DNA supercoiling is important for DNA packaging within all cells. Because the length of DNA can be thousands of times that of a cell, packaging this genetic material into the cell or nucleus (in eukaryotes ) is a difficult feat. Supercoiling of DNA reduces the space and allows for much more DNA to be packaged. In prokaryotes, plectonemic supercoils are predominant, because of the circular chromosome and relatively small amount of genetic material. In eukaryotes, DNA supercoiling exists on many levels of both plectonemic and solenoidal supercoils, with the solenoidal supercoiling proving the most effective in compacting the DNA. Solenoidal supercoiling is achieved with histones to form a 10 nm fiber. This fiber is further coiled into a 30 nm fiber, and further coiled upon itself numerous times more.

DNA packaging is greatly increased during nuclear division events such as mitosis or meiosis, where DNA must be compacted and segregated to daughter cells. Condensins and cohesins are structural maintenance of chromosome (SMC) proteins that aid in the condensation of sister chromatids and the linkage of the centromere in sister chromatids. These SMC proteins induce positive supercoils.

Supercoiling is also required for DNA and RNA synthesis. Because DNA must be unwound for DNA and RNA polymerase action, supercoils will result. The region ahead of the polymerase complex will be unwound; this stress is compensated with positive supercoils ahead of the complex. Behind the complex, DNA is rewound and there will be compensatory negative supercoils. It is important to note that topoisomerases such as DNA gyrase (Type II Topoisomerase) play a role in relieving some of the stress during DNA and RNA synthesis.
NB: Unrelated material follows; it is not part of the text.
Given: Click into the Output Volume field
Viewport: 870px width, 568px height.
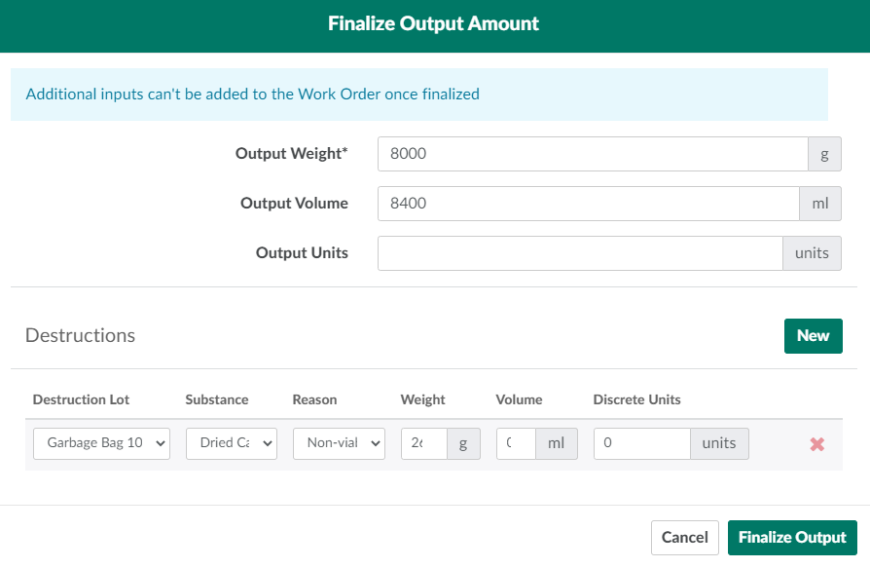Looking at the screenshot, I should [x=588, y=204].
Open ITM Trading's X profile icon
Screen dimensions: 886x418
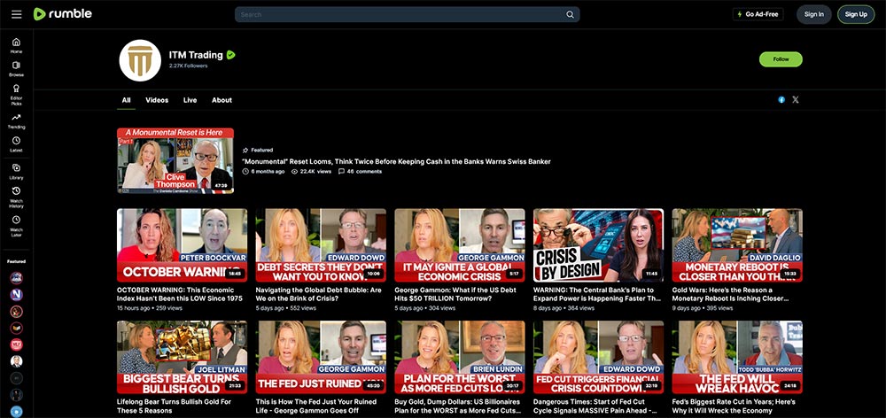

Size Variation and ORF Contents in Genomes

An open reading frame (ORF) is the part of a reading frame that varies in size and content in bacterial genomes.

Learning Objectives

Explain prokaryotic genome size variation and ORFs

Key Takeaways

Key Points

  • Open reading frames are used as one piece of evidence to assist in gene prediction.
  • If a portion of a genome has been sequenced, ORFs can be located by examining each of the three possible reading frames on each strand.
  • Bacterial genomes display variation in size, even among strains of the same species.

Key Terms

  • gene: A unit of heredity; a segment of DNA or RNA that is transmitted from one generation to the next. It carries genetic information such as the sequence of amino acids for a protein.
  • codons: The genetic code is the set of rules by which information encoded within genetic material (DNA or mRNA sequences) is translated into proteins (amino acid sequences) by living cells. Biological decoding is accomplished by the ribosome, which links amino acids in an order specified by mRNA, using transfer RNA (tRNA) molecules to carry amino acids and to read the mRNA three nucleotides at a time. The genetic code is highly similar among all organisms, and can be expressed in a simple table with 64 entries.
  • open reading frame: A sequence of DNA triplets, between the initiator and terminator codons, that can be transcribed into mRNA and later translated into protein.

In molecular genetics, an open reading frame (ORF) is the part of a reading frame that contains no stop codons. The transcription termination pause site is located after the ORF, beyond the translation stop codon, because if transcription were to cease before the stop codon, an incomplete protein would be made during translation.

Normally, inserts which interrupt the reading frame of a subsequent region after the start codon cause frameshift mutation of the sequence and dislocate the sequences for stop codons.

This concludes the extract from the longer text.